• _What is required_
Can you pull out every one of the records below and reproduce each line word for word, without changing anything?

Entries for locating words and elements
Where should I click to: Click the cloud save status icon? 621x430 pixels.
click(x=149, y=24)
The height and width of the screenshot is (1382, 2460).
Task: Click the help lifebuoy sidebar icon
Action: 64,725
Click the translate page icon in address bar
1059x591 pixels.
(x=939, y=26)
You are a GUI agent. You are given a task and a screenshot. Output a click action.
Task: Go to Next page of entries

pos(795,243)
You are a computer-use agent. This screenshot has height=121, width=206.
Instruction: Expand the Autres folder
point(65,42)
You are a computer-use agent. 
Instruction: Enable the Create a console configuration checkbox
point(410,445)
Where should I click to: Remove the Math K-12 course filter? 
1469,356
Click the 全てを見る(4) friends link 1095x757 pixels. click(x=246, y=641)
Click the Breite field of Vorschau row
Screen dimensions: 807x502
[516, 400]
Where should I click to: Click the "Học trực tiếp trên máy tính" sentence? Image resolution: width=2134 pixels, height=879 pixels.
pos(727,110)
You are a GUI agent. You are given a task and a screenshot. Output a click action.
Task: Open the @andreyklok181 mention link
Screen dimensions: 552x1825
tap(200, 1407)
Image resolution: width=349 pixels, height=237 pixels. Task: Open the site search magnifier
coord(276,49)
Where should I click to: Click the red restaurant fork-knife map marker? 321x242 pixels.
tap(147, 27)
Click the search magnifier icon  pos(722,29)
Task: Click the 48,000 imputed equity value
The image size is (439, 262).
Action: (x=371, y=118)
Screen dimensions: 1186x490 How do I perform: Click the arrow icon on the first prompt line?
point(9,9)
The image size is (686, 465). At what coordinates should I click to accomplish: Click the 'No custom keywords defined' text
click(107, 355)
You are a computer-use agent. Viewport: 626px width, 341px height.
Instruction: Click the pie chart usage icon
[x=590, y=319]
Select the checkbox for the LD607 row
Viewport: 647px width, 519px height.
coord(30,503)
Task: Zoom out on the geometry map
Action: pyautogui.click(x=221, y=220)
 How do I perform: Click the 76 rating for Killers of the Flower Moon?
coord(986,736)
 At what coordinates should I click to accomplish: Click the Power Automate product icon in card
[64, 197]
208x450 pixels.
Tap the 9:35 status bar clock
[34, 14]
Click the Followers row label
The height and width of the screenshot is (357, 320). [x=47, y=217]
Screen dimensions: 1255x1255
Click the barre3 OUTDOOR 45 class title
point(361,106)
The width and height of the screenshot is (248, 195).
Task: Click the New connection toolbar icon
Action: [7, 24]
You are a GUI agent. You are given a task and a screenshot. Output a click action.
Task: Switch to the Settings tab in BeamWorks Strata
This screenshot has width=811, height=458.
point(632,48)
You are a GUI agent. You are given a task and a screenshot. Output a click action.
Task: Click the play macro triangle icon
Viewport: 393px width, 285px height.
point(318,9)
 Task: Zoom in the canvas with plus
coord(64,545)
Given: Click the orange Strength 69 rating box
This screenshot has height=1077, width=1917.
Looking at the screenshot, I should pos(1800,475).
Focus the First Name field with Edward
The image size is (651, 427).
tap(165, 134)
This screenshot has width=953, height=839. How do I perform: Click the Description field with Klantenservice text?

• _Response below_
Where should I click to: Click the cloud save status icon? 621x430 pixels.
click(x=149, y=24)
The height and width of the screenshot is (1382, 2460).
Task: Click the help lifebuoy sidebar icon
Action: 64,725
Click the translate page icon in address bar
1059x591 pixels.
(x=939, y=26)
You are a GUI agent. You are given a task and a screenshot. Output a click action.
Task: Go to Next page of entries

pos(795,243)
You are a computer-use agent. This screenshot has height=121, width=206.
Instruction: Expand the Autres folder
point(65,42)
You are a computer-use agent. 
Instruction: Enable the Create a console configuration checkbox
point(410,445)
Where should I click to: Remove the Math K-12 course filter? 
1469,356
Click the 全てを見る(4) friends link 1095x757 pixels. click(x=246, y=641)
Click the Breite field of Vorschau row
Screen dimensions: 807x502
[516, 400]
Where should I click to: Click the "Học trực tiếp trên máy tính" sentence? Image resolution: width=2134 pixels, height=879 pixels.
pos(727,110)
You are a GUI agent. You are given a task and a screenshot. Output a click action.
Task: Open the @andreyklok181 mention link
Screen dimensions: 552x1825
tap(200, 1407)
Image resolution: width=349 pixels, height=237 pixels. Task: Open the site search magnifier
coord(276,49)
Where should I click to: Click the red restaurant fork-knife map marker? 321x242 pixels.
tap(147, 27)
Click the search magnifier icon  pos(722,29)
Task: Click the 48,000 imputed equity value
The image size is (439, 262).
Action: (x=371, y=118)
Screen dimensions: 1186x490 How do I perform: Click the arrow icon on the first prompt line?
point(9,9)
The image size is (686, 465). At what coordinates should I click to accomplish: Click the 'No custom keywords defined' text
click(107, 355)
You are a computer-use agent. Viewport: 626px width, 341px height.
Instruction: Click the pie chart usage icon
[x=590, y=319]
Select the checkbox for the LD607 row
Viewport: 647px width, 519px height.
coord(30,503)
Task: Zoom out on the geometry map
Action: pyautogui.click(x=221, y=220)
 How do I perform: Click the 76 rating for Killers of the Flower Moon?
coord(986,736)
 At what coordinates should I click to accomplish: Click the Power Automate product icon in card
[64, 197]
208x450 pixels.
Tap the 9:35 status bar clock
[34, 14]
Click the Followers row label
The height and width of the screenshot is (357, 320). [x=47, y=217]
Screen dimensions: 1255x1255
Click the barre3 OUTDOOR 45 class title
point(361,106)
The width and height of the screenshot is (248, 195).
Task: Click the New connection toolbar icon
Action: [7, 24]
You are a GUI agent. You are given a task and a screenshot. Output a click action.
Task: Switch to the Settings tab in BeamWorks Strata
This screenshot has width=811, height=458.
point(632,48)
You are a GUI agent. You are given a task and a screenshot. Output a click action.
Task: Click the play macro triangle icon
Viewport: 393px width, 285px height.
point(318,9)
 Task: Zoom in the canvas with plus
coord(64,545)
Given: Click the orange Strength 69 rating box
This screenshot has height=1077, width=1917.
Looking at the screenshot, I should pos(1800,475).
Focus the First Name field with Edward
The image size is (651, 427).
tap(165, 134)
This screenshot has width=953, height=839. How do I perform: Click the Description field with Klantenservice text?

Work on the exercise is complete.